Essentially, the process involves dividing your current ad groups into smaller, more tightly related keyword segments. At White Horse, we consider a variety of rationale in order to determine our segmentation approach on a client-by-client basis, but a good place to start is by examining click-through rate (CTR).

CTR is a measure of value for your paid search campaign; you can use it to determine how effectively each of the terms within your keyword portfolio drive site traffic, and search engines use it as a basis for determining quality score. It could easily require a series of blog posts to fully articulate the functions of quality scores and the parameters that affect them; if you're not already familiar with this mechanism, understand for now that it is a critical component to successful paid search advertising that governs bid strategies, campaign share of voice, and more.
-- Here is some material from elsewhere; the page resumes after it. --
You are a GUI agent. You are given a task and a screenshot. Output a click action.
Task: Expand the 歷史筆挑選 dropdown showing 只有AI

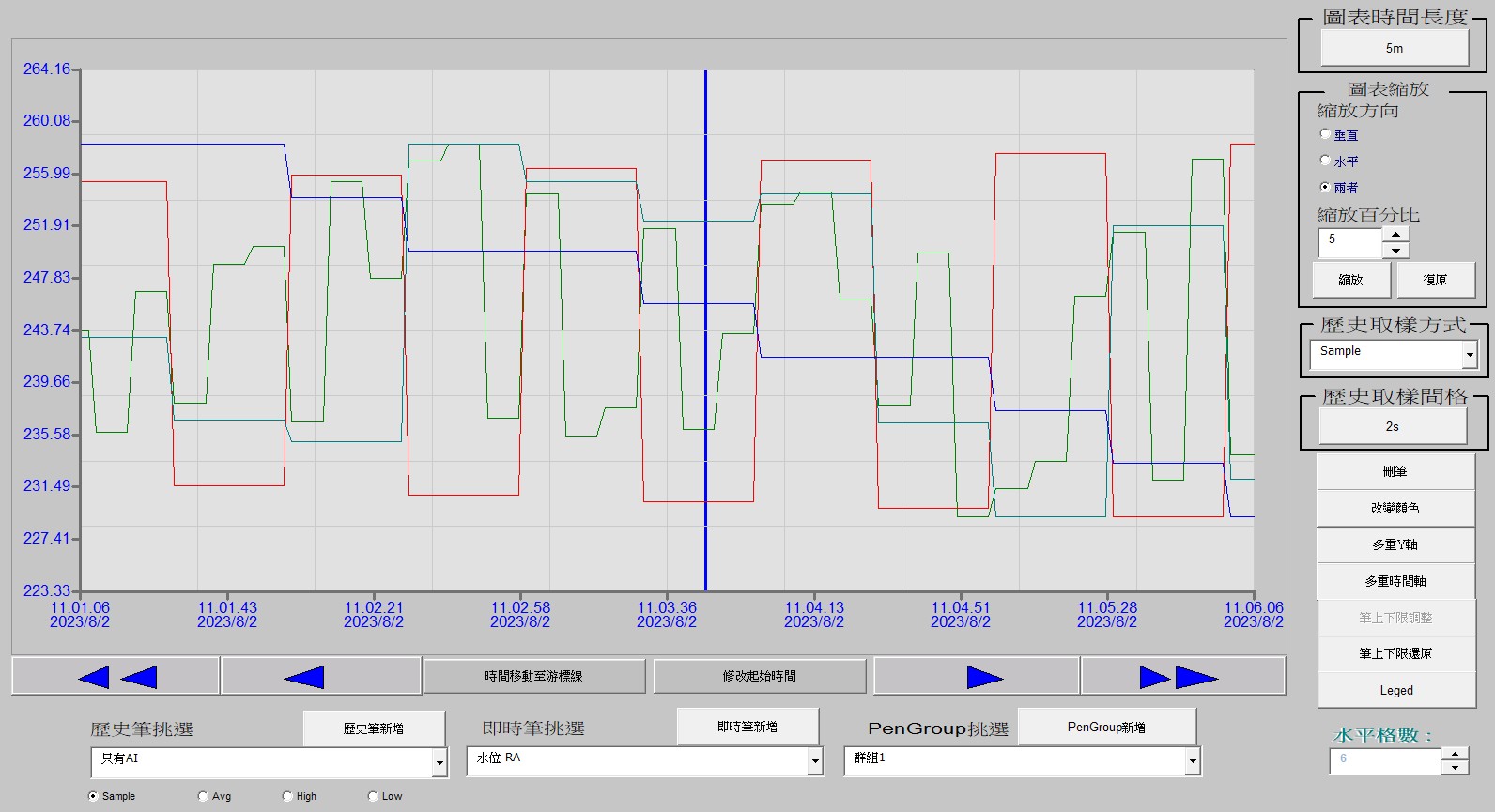[x=439, y=762]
Back to CTR...search engines make the basic assumption that a high CTR signifies high relevance between a search term and your text ad. This then equates to a good value or experience for their users and over time, it will cause an engine to associate strong quality scores to a campaign. Simple enough, right? High CTR, high value, good quality score—your paid search investment is paying off.

Well, sort of. CTR doesn’t always denote high business value, and here is where you need to be careful when contemplating ad group segmentation. White Horse paid search campaigns are all tied to site-side success metrics; whether lead form submissions or direct purchases, we measure the volume of site-side transactions contributed by each term and base our segmentation on this—on value to the business (or client). Secondarily, we look for those terms that have a high search volume and strong CTR. The result of this combination, ideally, is high volume ad groups with high value for both the campaign (from the search engine perspective) and the business (from the advertiser's perspective).

In my post on campaign segmentation, I illustrated the concept through an example scenario in which a camera retailer creates three campaigns from an original campaign holding three distinct ad groups, thereby gaining significantly more control over its paid search budget and ultimately over paid search performance. Imagine here, too, that you’re that camera retailer, and that you’re using paid search to drive online sales of film. The term “camera film” has very high search volume, and your well-written text ads generate a good CTR from it. In fact, out of all of your film-related terms, “camera film” generates the majority of clicks, and consequently of cost. Since it’s a generic term, though, and since the 70 text characters in a text ad can provide only a limited amount of qualification, the traffic that the term drives doesn’t convert well. See the problem?

That high CTR equates to a high quality score—good for the campaign as far as the search engines are concerned—but the high cost (more clicks equals more cost) and low relative conversion hurts your bottom line.

Alternatively, consider the film-related term “Fuji Velvia 100F.” It is far more specific—it described a particular product from a particular company—and since you just happen to specialize in Fuji film, you can potentially derive much more business value from it. Thus, the rationale for your ad group segmentation begins to crystallize.

Another benefit to ad group segmentation is that by creating smaller groups of terms that are more closely related to one another based on their subject matter, you also create the ability to craft text ads that are much more closely aligned to the originating search term. The result, typically, is an improvement to CTR, which provides a waterfall of potential paid search campaign benefits including better quality scores, reductions to costs-per-click, more qualified site traffic, etc. Additionally, you can focus on developing creative that qualifies people more effectively based on generic search terms*, while ad groups like 'Fuji Film' or 'Fuji Velvia' would allow you to write very customized creative.

*A side note about generic searches—think dynamic landing pages, which offer a very flexible way to optimize against different types of search traffic…a subject for another post.